Here’s a look at what else they took into account:Sequestration
Among the reductions taken into account under sequestration, the Budget Control Act of 2011 imposed across-the-board cuts in federal spending, including a 2% reduction in Medicare payments after April 1, 2013. Sequestration cuts have since been extended several times to stretch through fiscal 2027.
Estimated cost: $73.1 billion by 2028.
Changes to Medicaid Disproportionate Share Hospital payments
The group took multiple pieces of legislation into account, namely the Affordable Care Act, which required cuts to federal DSH payments beginning in 2014 to account for the decrease in uncompensated care anticipated under health insurance coverage expansion. It was delayed but will take effect in 2020 and extend through 2025.

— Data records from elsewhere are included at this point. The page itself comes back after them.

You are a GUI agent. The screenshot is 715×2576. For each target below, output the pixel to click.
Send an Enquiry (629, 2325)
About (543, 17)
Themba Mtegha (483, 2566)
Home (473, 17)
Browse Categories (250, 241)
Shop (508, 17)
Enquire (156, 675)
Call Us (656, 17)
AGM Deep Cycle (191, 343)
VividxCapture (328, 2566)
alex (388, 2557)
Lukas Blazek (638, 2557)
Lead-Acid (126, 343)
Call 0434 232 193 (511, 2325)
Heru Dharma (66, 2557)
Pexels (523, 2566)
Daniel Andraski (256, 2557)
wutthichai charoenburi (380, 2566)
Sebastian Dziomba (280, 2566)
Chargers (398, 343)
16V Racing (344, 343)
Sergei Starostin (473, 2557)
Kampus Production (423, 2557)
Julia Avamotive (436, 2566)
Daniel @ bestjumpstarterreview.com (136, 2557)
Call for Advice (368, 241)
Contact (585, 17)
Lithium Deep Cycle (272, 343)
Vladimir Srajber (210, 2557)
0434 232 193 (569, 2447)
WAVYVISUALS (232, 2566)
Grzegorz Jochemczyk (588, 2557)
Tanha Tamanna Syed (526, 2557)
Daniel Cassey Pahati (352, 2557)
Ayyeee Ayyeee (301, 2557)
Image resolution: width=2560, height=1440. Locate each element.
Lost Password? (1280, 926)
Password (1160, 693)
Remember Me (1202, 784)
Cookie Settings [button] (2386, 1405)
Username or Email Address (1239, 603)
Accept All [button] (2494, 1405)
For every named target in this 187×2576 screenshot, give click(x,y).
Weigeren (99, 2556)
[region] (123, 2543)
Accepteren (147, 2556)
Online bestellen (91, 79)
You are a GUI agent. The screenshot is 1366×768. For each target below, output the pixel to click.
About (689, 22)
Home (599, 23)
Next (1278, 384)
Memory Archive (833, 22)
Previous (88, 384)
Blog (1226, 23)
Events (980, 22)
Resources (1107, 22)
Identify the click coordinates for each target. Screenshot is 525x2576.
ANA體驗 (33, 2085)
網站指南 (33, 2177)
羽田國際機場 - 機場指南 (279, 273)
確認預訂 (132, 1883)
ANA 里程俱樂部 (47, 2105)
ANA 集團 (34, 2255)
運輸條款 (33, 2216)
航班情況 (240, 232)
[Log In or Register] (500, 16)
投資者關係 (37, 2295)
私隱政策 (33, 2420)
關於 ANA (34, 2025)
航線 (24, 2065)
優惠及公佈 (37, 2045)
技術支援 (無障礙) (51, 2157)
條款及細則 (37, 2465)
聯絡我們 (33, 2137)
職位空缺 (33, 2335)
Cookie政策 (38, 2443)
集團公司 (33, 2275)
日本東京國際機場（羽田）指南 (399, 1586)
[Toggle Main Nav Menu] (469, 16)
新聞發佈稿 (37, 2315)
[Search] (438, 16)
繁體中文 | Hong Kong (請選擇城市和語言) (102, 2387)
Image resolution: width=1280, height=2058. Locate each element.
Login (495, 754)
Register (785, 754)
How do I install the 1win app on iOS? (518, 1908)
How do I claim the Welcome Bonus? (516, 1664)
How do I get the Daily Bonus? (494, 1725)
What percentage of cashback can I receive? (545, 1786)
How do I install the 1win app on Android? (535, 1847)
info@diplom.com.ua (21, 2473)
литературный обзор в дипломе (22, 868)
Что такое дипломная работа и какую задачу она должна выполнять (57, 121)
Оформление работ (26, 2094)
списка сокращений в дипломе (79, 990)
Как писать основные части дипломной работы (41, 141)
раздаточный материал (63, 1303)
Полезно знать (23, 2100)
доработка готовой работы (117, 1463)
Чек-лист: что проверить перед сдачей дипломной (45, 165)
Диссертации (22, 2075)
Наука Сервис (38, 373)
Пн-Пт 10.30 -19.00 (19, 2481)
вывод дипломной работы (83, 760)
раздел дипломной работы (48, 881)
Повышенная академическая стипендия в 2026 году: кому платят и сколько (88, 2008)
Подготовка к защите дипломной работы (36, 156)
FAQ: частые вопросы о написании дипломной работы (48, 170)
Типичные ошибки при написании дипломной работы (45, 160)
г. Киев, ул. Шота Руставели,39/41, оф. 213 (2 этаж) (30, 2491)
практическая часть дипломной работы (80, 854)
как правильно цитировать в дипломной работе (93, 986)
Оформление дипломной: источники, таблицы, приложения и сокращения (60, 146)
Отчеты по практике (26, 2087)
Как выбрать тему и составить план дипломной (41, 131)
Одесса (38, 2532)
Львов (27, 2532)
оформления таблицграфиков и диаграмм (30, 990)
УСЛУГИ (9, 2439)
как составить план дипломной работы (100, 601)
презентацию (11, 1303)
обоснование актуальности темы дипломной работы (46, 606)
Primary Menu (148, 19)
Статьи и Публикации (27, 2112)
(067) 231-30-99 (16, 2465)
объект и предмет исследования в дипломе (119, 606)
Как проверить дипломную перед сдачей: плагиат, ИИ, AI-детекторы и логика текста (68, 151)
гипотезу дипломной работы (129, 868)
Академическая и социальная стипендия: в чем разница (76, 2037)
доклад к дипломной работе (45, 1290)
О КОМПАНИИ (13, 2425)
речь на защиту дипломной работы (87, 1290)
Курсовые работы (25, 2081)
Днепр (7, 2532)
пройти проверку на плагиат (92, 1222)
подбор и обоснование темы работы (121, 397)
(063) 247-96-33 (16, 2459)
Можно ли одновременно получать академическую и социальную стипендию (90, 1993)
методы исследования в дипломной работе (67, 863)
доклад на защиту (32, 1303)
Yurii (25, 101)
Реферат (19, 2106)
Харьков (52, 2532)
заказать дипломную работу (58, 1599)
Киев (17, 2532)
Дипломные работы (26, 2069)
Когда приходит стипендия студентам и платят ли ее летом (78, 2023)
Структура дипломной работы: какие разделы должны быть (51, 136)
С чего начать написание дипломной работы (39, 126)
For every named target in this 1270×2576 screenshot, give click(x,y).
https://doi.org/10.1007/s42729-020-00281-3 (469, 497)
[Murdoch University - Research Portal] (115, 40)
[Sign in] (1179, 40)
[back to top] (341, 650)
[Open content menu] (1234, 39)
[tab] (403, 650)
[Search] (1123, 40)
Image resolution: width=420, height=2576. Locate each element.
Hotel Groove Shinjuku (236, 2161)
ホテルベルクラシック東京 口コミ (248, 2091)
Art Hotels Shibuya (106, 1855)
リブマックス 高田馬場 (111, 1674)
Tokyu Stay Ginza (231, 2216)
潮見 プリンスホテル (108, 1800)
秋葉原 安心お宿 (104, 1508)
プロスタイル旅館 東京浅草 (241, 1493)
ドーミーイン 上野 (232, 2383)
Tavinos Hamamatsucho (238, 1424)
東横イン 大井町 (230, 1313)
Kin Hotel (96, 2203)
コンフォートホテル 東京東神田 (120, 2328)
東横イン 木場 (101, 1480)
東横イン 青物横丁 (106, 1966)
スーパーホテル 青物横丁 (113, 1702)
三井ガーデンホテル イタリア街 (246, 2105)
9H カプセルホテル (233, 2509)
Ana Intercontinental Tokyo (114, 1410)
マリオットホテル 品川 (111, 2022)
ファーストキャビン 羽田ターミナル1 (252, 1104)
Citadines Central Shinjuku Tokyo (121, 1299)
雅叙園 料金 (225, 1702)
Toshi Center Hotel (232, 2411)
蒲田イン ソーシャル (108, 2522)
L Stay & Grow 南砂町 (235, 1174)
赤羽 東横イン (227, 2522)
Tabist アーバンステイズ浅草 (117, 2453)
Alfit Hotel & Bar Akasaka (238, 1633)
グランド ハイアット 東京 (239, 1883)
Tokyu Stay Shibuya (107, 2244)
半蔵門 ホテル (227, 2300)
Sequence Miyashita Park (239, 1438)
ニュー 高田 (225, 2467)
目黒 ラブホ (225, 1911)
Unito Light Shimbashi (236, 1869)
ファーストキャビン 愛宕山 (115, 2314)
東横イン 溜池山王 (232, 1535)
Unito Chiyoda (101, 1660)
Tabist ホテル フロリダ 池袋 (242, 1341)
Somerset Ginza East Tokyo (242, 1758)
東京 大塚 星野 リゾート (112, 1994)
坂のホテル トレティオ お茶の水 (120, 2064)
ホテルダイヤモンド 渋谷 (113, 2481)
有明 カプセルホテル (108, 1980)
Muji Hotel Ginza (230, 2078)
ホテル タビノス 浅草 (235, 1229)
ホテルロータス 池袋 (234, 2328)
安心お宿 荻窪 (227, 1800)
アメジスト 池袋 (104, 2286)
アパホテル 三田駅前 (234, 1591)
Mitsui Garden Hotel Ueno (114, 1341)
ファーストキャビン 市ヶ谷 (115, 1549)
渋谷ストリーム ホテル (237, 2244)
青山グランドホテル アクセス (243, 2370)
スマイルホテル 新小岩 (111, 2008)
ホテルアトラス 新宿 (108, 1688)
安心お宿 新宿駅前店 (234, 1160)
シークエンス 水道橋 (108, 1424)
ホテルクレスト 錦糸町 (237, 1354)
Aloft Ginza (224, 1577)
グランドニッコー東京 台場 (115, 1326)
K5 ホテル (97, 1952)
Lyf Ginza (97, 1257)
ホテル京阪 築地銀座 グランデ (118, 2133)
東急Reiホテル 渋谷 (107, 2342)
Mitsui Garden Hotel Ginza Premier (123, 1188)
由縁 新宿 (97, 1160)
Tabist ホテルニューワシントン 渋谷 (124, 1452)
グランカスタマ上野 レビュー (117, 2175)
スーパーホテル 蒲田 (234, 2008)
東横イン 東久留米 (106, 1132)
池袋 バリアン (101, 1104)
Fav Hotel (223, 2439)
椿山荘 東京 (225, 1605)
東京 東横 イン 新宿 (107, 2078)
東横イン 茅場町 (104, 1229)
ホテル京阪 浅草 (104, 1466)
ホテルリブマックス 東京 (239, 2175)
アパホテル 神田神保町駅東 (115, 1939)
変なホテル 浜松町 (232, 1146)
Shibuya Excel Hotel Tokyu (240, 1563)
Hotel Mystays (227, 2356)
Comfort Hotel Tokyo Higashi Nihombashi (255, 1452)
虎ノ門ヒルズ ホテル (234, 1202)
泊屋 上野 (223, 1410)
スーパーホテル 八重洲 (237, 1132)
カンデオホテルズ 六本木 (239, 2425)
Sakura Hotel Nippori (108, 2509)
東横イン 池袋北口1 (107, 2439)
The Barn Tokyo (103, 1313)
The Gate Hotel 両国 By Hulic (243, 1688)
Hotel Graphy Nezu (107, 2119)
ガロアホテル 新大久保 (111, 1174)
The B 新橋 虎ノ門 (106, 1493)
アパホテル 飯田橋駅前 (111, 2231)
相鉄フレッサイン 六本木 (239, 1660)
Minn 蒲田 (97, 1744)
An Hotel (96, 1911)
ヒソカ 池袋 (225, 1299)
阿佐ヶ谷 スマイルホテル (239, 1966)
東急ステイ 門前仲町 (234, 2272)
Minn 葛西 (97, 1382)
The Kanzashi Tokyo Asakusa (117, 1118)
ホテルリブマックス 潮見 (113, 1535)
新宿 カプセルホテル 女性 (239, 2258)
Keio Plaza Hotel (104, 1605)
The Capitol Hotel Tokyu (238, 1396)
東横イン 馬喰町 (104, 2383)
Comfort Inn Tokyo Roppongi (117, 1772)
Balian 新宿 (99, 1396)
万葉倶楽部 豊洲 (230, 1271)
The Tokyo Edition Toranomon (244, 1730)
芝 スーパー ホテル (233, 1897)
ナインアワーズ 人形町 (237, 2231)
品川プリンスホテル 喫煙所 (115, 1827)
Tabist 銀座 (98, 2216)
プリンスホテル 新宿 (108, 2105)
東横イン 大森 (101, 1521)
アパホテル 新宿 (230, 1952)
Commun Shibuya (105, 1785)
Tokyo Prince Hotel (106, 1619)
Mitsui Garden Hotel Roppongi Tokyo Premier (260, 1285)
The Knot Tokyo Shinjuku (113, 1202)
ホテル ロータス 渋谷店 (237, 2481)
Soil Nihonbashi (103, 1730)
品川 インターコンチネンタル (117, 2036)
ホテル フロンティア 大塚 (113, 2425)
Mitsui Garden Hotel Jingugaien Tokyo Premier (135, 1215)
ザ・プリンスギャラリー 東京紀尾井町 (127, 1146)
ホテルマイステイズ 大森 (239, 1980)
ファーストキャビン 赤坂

Estimated cost: $25.9 billion between 2020 and 2025
Off-campus provider-based departments
The Bipartisan Budget Act of 2015 modified the CMS definition of provider-based off-campus hospital outpatient departments so only those off-campus PBDs that were billing under CMS’ outpatient prospective payment system prior to November 2015 could continue to bill under the OPPS starting in 2017. Off-campus PBDs would otherwise be eligible under reimbursements from other payment schedules.
Estimated cost: $13.2 billion between 2017 and 2028
Post-acute care reductions
The Medicare Access and CHIP Reauthorization Act of 2015 capped Medicare reimbursements to post-acute care facilities by no more than 1% in fiscal 2018. Further, the Bipartisan Budget Act of 2018 continued restricting inflation-based payment increases for home health services starting in fiscal 2020.
Estimated cost: $6.1 billion between 2018 and 2028.
Hospice transfer policy
The Bipartisan Budget Act of 2018 extended the definition of post-acute care providers to include hospitals, which meant patients who are discharged from an IPPS hospital to a hospital will result in a reduced payment to the hospital starting in fiscal 2019.
Estimated cost: $5.5 billion
Under the Middle-Class Tax Relief and Job Creation Act of 2012, bad debt reimbursement was phased down to 65%.
Estimated cost: $5 billion between 2013 and 2028.
This refers to the American Jobs and Closing Tax Loopholes Act of 2010, which was meant to prevent unbundling of related services within three days of an inpatient admission.
Estimated cost: $4.2 billion in 2010 and 2011.